Rectal Biopsy tissue samples will be taken opportunistically for this patient cohort who are undergoing an endoscopy for other reasons. Rectal biopsies will be obtained by trained and competent personnel in an appropriate setting, patients recruited will be fully informed and will have provided written consent. The rectal tissue collected will be used to perform intestinal current measurements and create organoids or 'mini-organs' to allow CFTR protein function to be further characterised.
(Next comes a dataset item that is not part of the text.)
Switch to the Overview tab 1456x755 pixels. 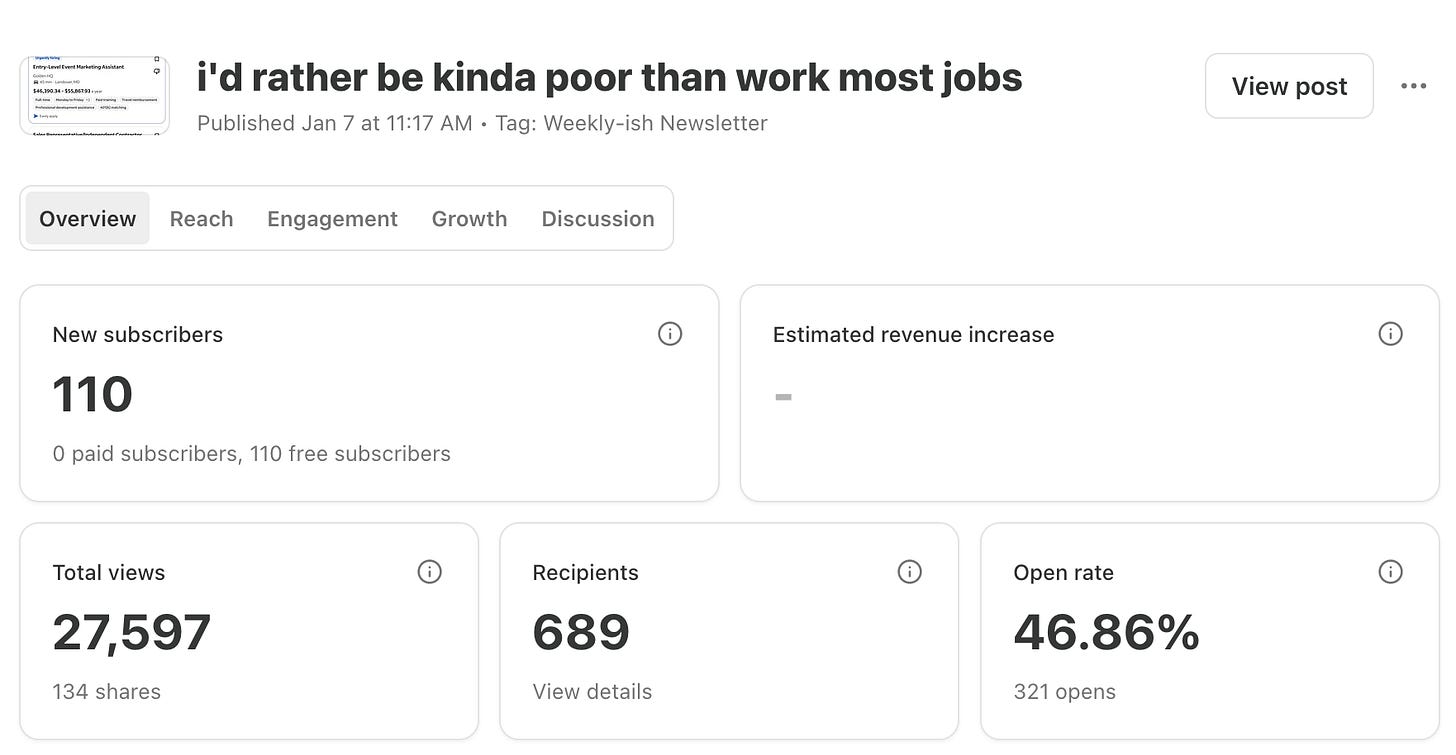click(x=88, y=218)
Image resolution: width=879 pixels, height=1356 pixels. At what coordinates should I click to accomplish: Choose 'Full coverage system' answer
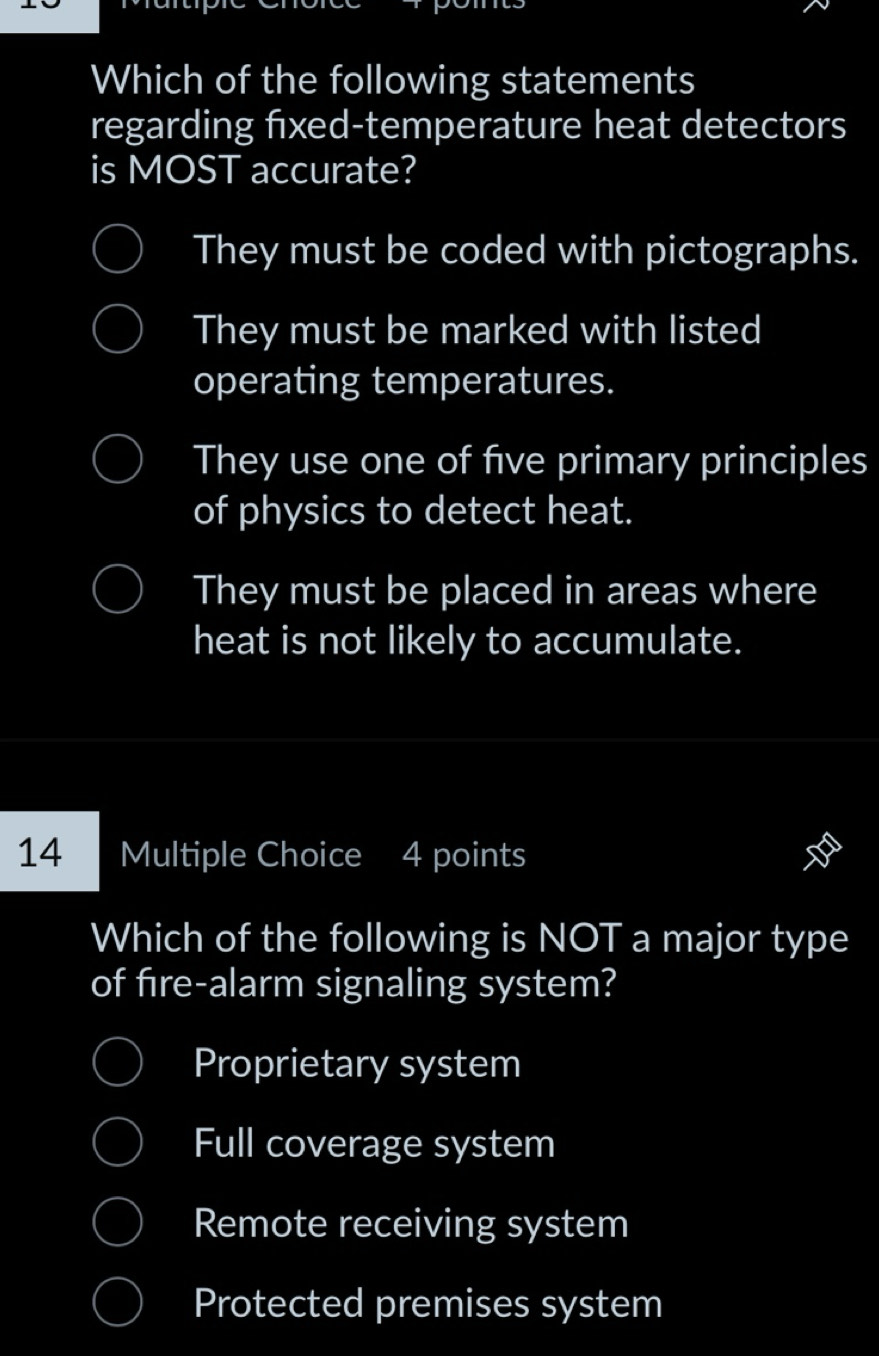pos(117,1143)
Blood test for CFTR genotyping will be taken for Group C patients to ensure these patients are 'healthy controls' and that they do not have any CFTR gene variants associated with CF.
Royal Brompton Hospital
London, United Kingdom
Quantitative assessment of CFTR function
The primary outcome is a single or composite measurement of CFTR function derived from organoid function, Sweat Chloride Concentration (SCC), Nasal Potential Difference (NPD), and Intestinal Current Measurements (ICM). These quantitative values are then used to correlate with clinical phenotype and final diagnosis, but the outcome measure itself is CFTR functional measurement across the four test modalities.
Time frame: 30 months
To individually phenotype patients with difficult-to-diagnose CF
To measure individual CFTR function in people with difficult-to-diagnose disease using multiple CFTR functional assays (organoids (Forskolin-induced-swelling assays and AI morphological analysis), Sweat chloride concentration, Nasal potential difference measurements and Intestinal current measurements), and to correlate this with their clinical phenotype, genotype and final diagnosis.
Time frame: 30 months
CFTR modulator response in intestinal organoids
To measure CFTR modulator responses of intestinal organoids derived from individuals with difficult to-diagnose disease, taken by rectal biopsy. Response will be measured using Forskolin-induced-swelling assays and AI morphological analysis.